What you are asked to do
Please output only the lines running from the one that contains "This screenshot has width=1104, height=594." through the last line of the data below, exactly as they stand, with no pictures.

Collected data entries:

---------------

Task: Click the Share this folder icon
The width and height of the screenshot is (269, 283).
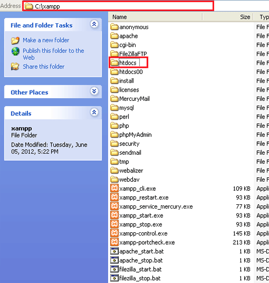Action: click(15, 66)
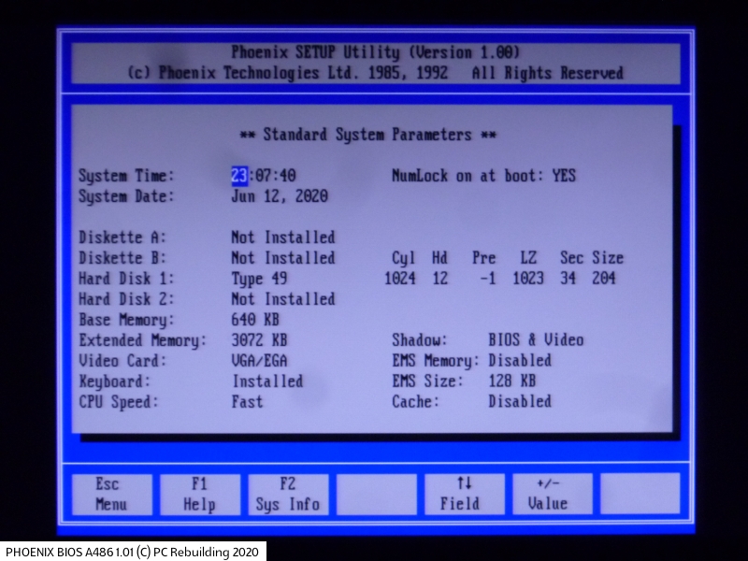The width and height of the screenshot is (748, 561).
Task: Toggle NumLock on at boot YES
Action: (x=564, y=176)
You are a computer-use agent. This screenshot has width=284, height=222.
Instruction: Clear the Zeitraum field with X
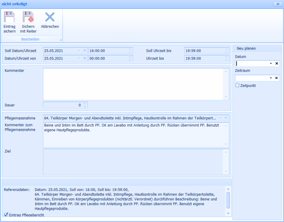276,78
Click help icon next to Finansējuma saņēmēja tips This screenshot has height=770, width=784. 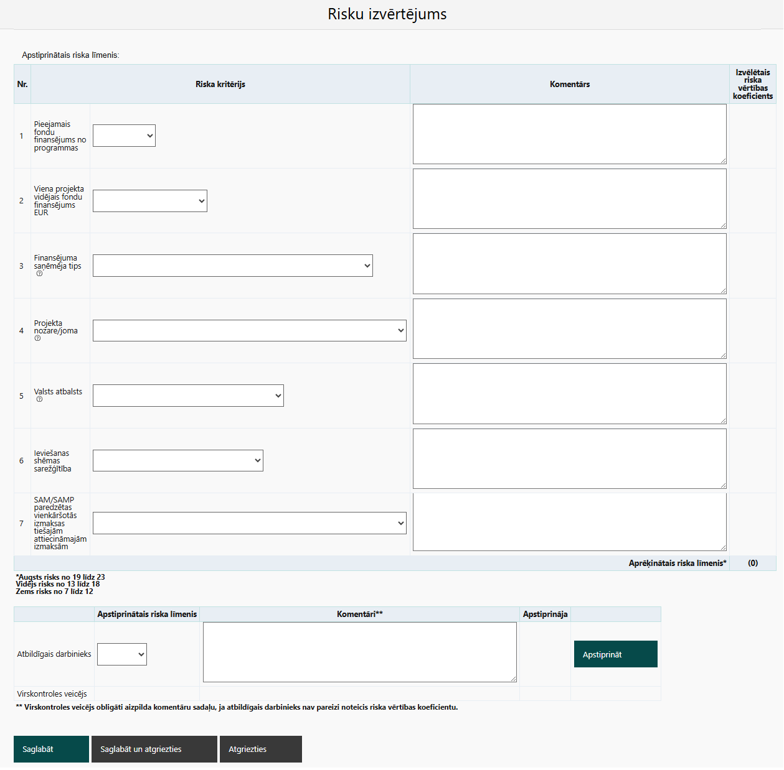(x=39, y=274)
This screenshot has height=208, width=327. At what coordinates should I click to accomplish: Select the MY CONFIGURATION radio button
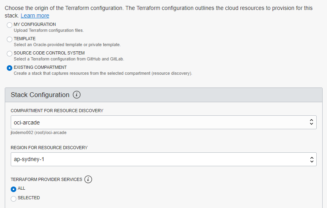click(x=10, y=25)
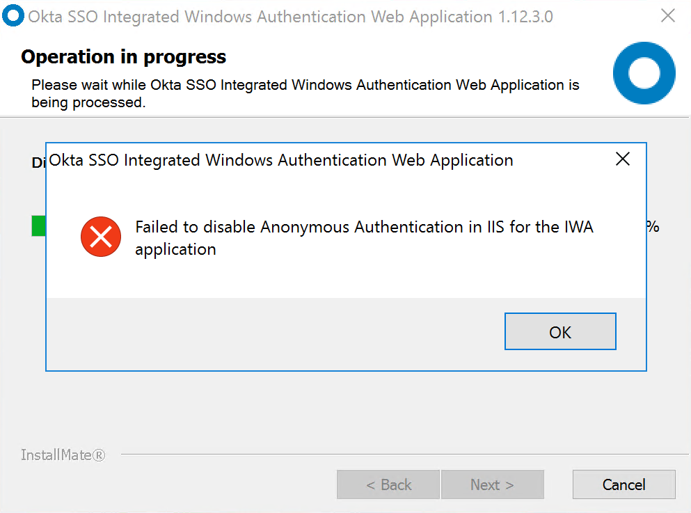Screen dimensions: 691x513
Task: Click the small Okta title bar icon
Action: tap(13, 17)
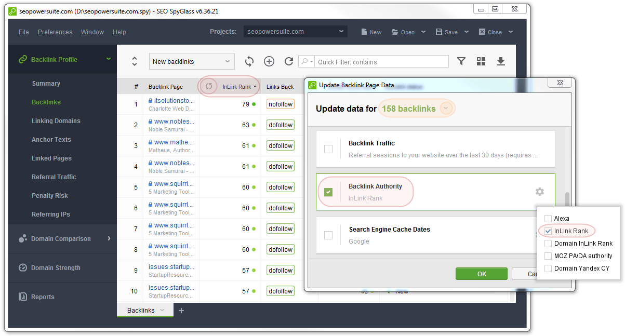Click the refresh icon in column header

tap(209, 87)
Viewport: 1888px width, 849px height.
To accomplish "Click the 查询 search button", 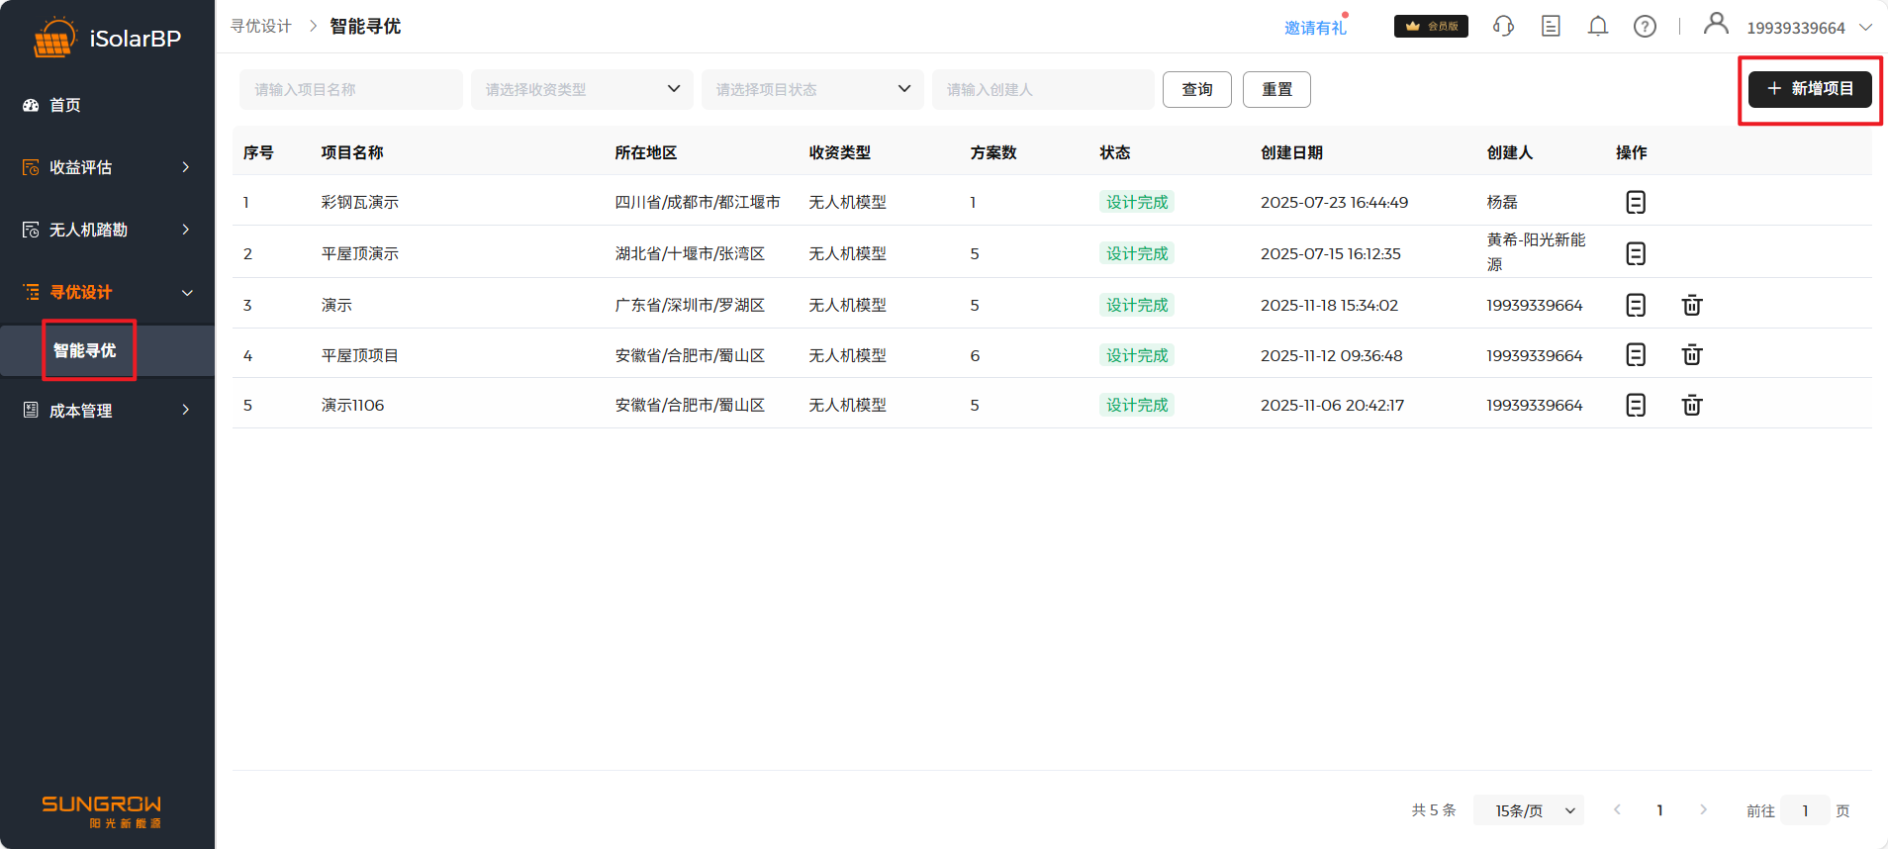I will (x=1196, y=89).
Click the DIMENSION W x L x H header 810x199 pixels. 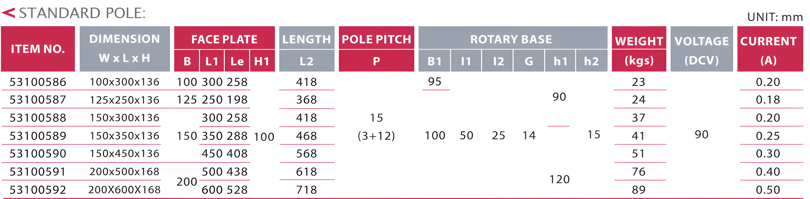125,48
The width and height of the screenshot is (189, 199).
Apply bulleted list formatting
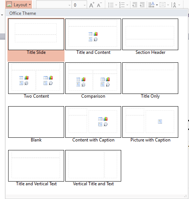pyautogui.click(x=111, y=5)
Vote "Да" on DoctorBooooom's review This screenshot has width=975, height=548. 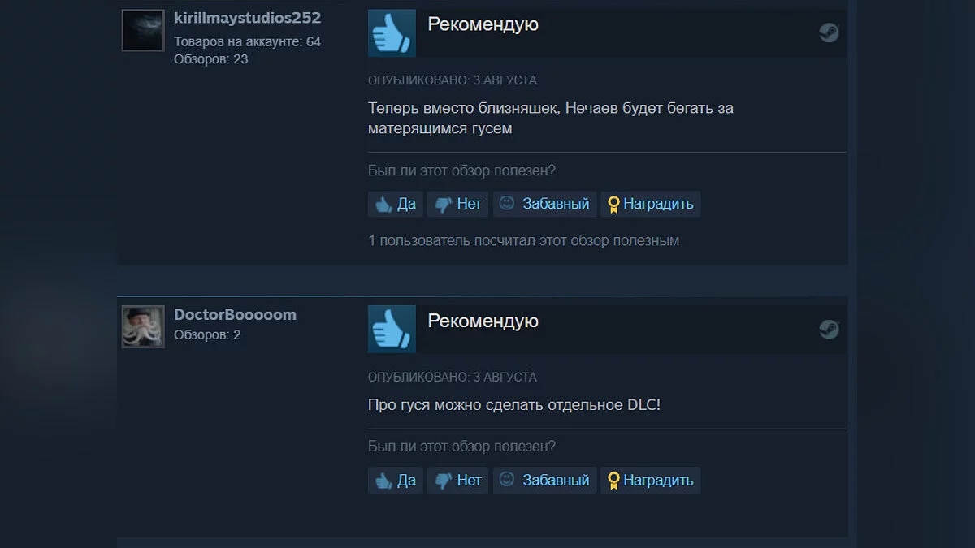[x=396, y=480]
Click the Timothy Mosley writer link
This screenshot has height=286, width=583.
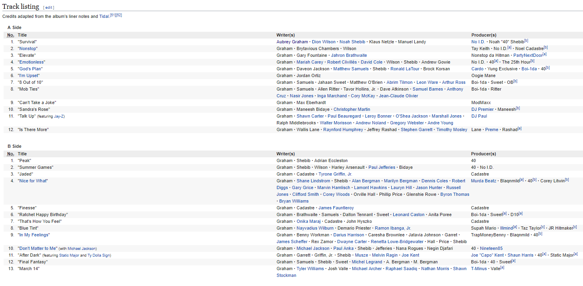[452, 129]
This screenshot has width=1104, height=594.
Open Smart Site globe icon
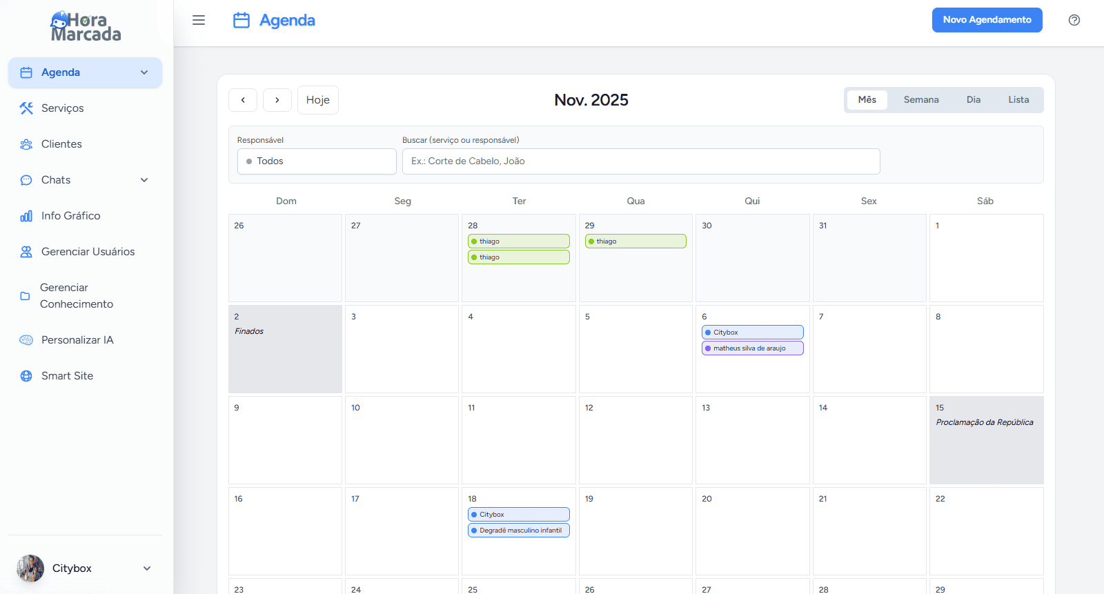(26, 376)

---------------

Solved exercise
This screenshot has width=1104, height=594.
Open Smart Site globe icon
(26, 376)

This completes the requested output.